Allergies like hay fever – also called allergic rhinitis or just seasonal allergies – are the result of our immune systems reacting to something harmless. Our bodies produce allergic antibodies and, when we inhale more allergens, they burst and produce histamines.
These usually protect the body, sneezing away things like bacteria. But if our body mistakes something harmless like pollen for bacteria, then it can produce histamines by mistake. And this can lead to some rather annoying symptoms.

Hay fever, for example, can cause cold-like symptoms like sneezing and a runny nose. While these are usually mild, it can lead to more extreme symptoms like problems sleeping.
Symptoms generally improve over time, and in some cases disappear entirely. While up to 40 percent of children have hay fever, only about 10 to 30 percent of adults have it.

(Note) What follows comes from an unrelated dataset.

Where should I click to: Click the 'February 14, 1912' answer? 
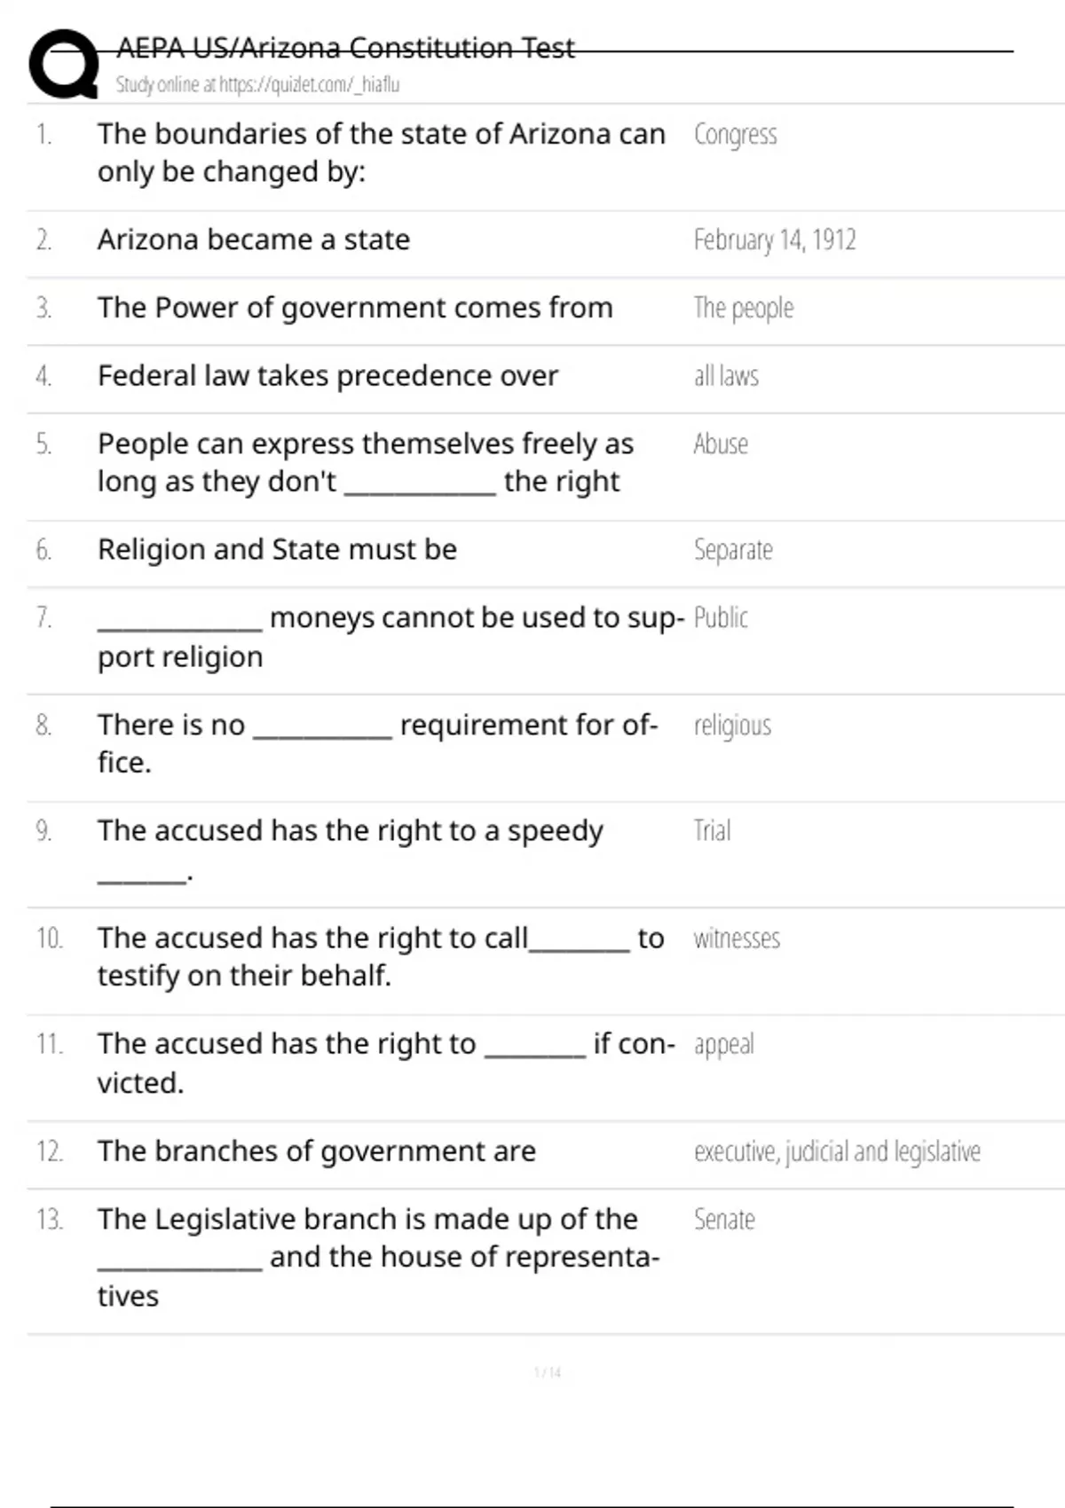click(774, 240)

But while it goes away for some, in others allergies can appear to come from nowhere. And it’s not just hay fever. It’s estimated that more than half of Americans with food allergies develop them after the age of 18.

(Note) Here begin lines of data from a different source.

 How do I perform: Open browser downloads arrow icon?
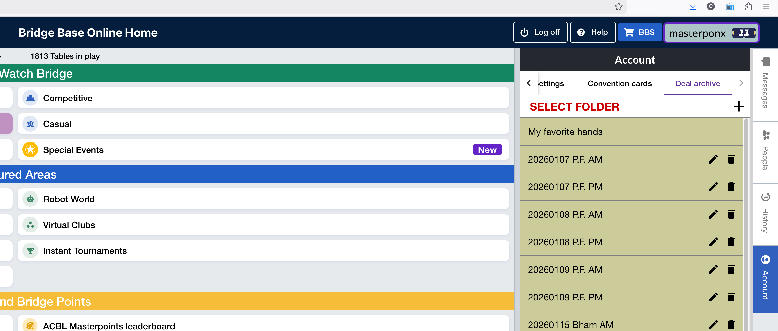tap(693, 7)
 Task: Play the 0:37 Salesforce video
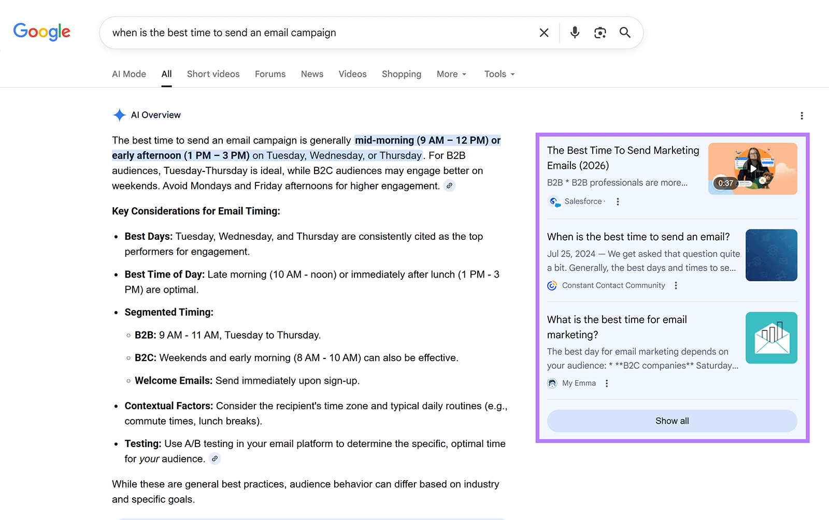[752, 168]
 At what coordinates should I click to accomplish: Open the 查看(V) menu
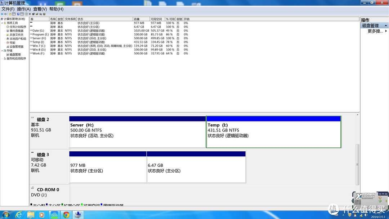pyautogui.click(x=40, y=9)
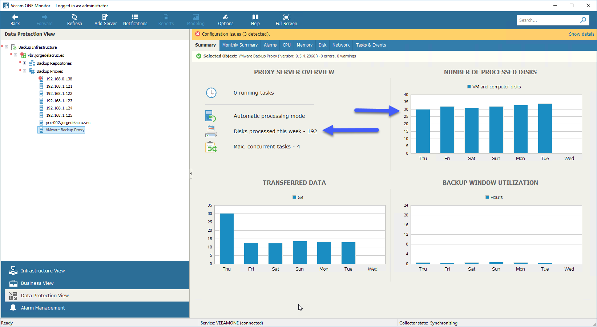This screenshot has height=327, width=597.
Task: Select proxy 192.168.0.138 in the tree
Action: point(59,79)
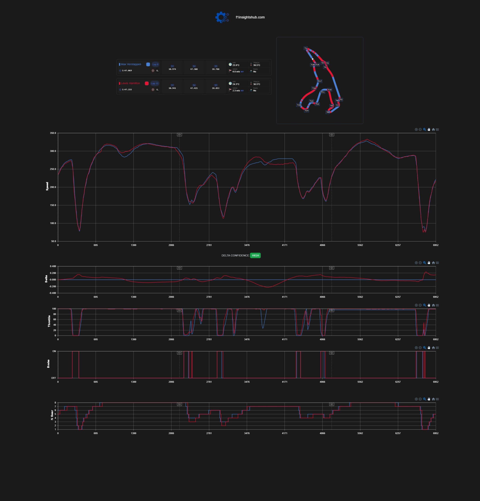This screenshot has height=501, width=480.
Task: Click Max Verstappen blue color swatch
Action: pos(148,64)
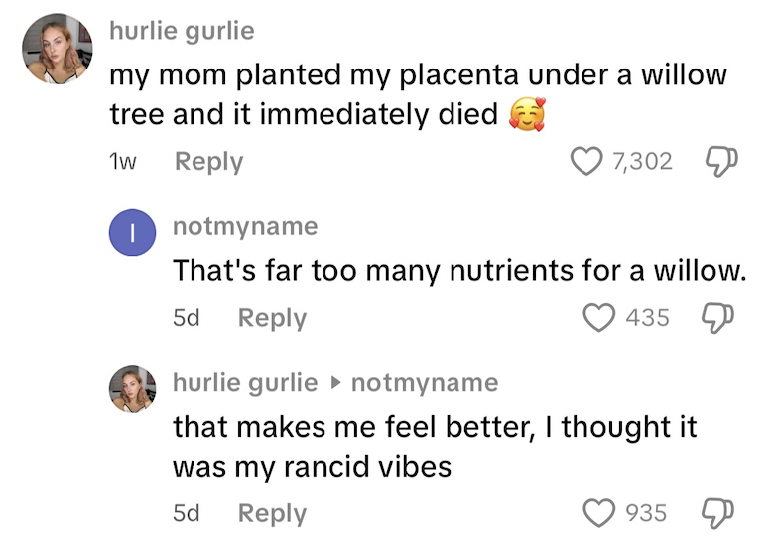The image size is (776, 552).
Task: Like hurlie gurlie's placenta willow tree comment
Action: (589, 161)
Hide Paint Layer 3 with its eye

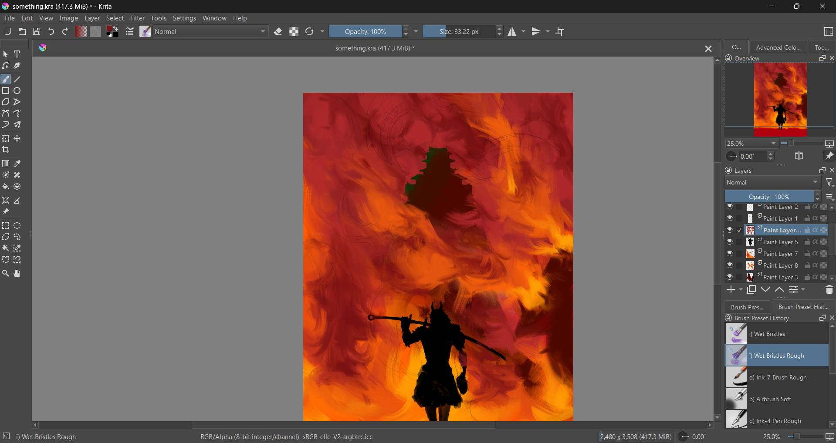(x=730, y=277)
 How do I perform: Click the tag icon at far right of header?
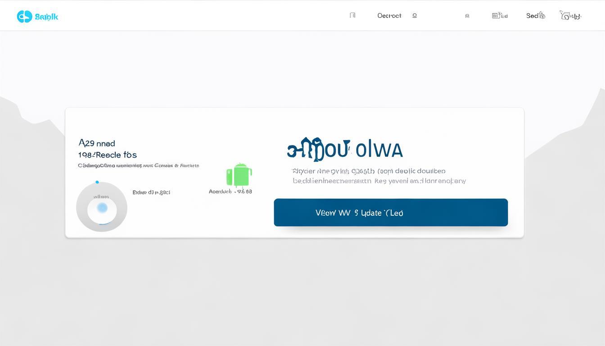click(570, 16)
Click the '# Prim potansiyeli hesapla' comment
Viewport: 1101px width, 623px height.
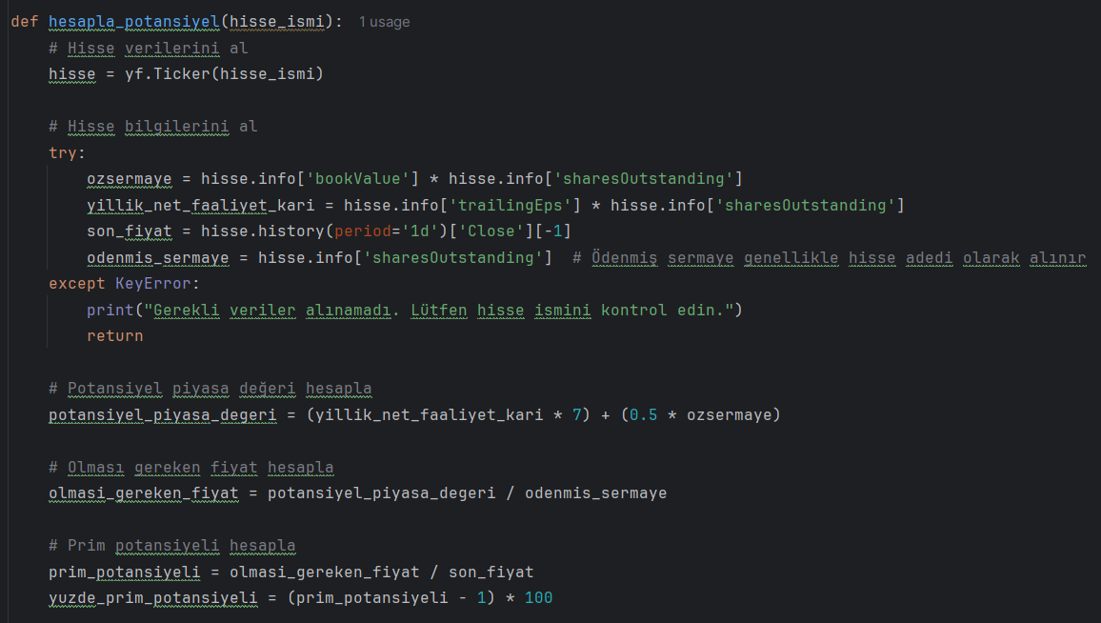click(171, 546)
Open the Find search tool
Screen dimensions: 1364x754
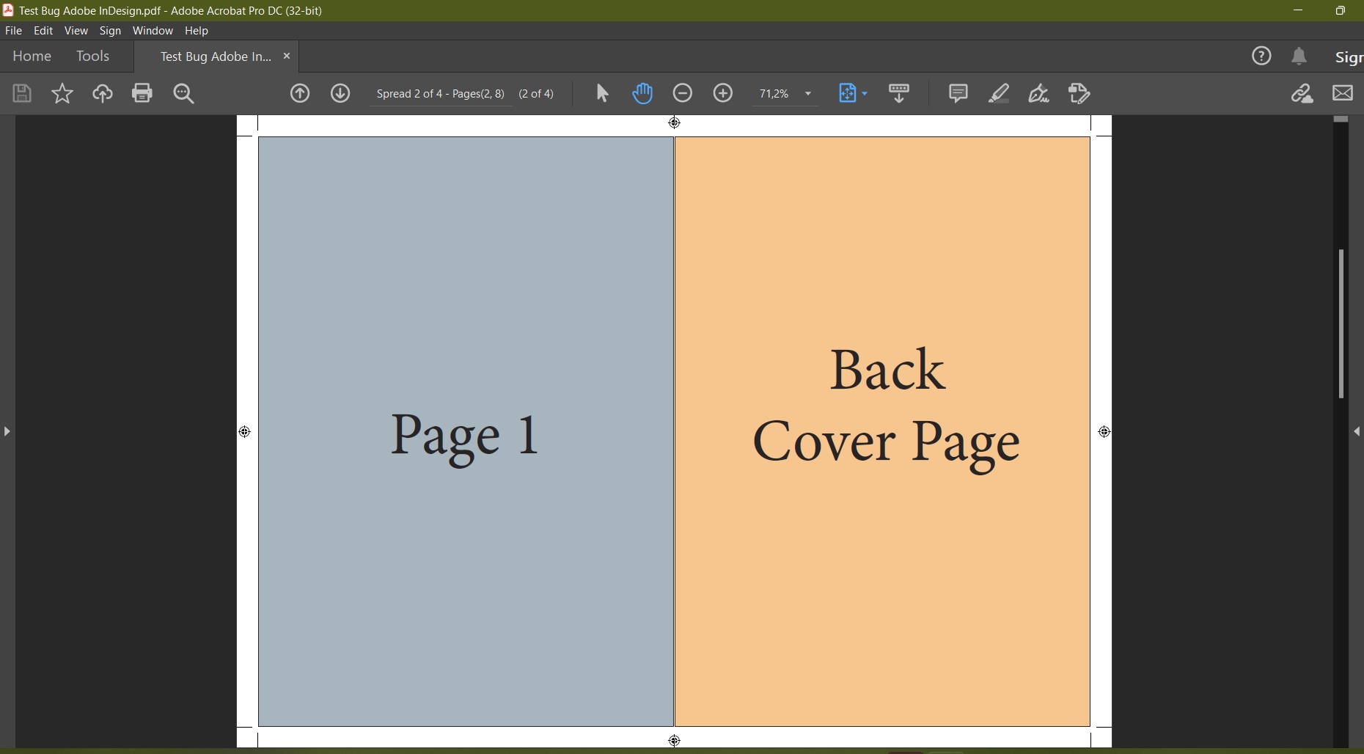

Stephen Tilles, president of the American College of Allergy, Asthma, and Immunology, told Vice that you’re most likely to develop new allergies in your 20s. And if you do develop allergies as an adult, they’ll probably stay with you for life.
Fortunately, if you've reached your 30s without developing allergies, then it's “very unlikely they're going to [do so] later on” said Tilles (although certainly not in all cases). But the bad news is that if you do develop them in a second wave as an adult, they're probably not going anywhere.
“Whereas children may grow out of allergies, especially those to egg, milk and wheat, once an adult develops a food allergy, it usually persists,” noted The Guardian, speaking to Dr Stephen Till, a consultant allergist at Guy’s and St Thomas’ NHS foundation trust.
But the worst thing of all? We don’t know why this happens. While there may be a genetic component to developing allergies, we don’t know what causes them to develop later in life for some.

One possibility, specifically regarding food allergies, is due to the globalization of the food industry. Certain foods you might eat in later life such as prawns might be a different species to what you’re used to.
Another possibility is that it’s due to making a major life change like moving somewhere new. This can expose you to new substances that you may have already had an allergic reaction to, you just didn’t know it yet.
“It's also possible that people who haven't moved or encountered a new environment are just manifesting allergies they had when younger, but then went dormant for an oddly longer period of time (perhaps beyond the usual teenage years of hormonal flux) and were only reactivated by some mysterious trigger,” added Vice.
Some sort of shake-up to your immune system could be at play. An infection, illness, or extreme emotional event could result in a sudden allergy in adulthood, although again, the science on that is unclear.
What is clear, though, is that I am now a hay fever sufferer. And it doesn’t look like it is going away any time soon. Great.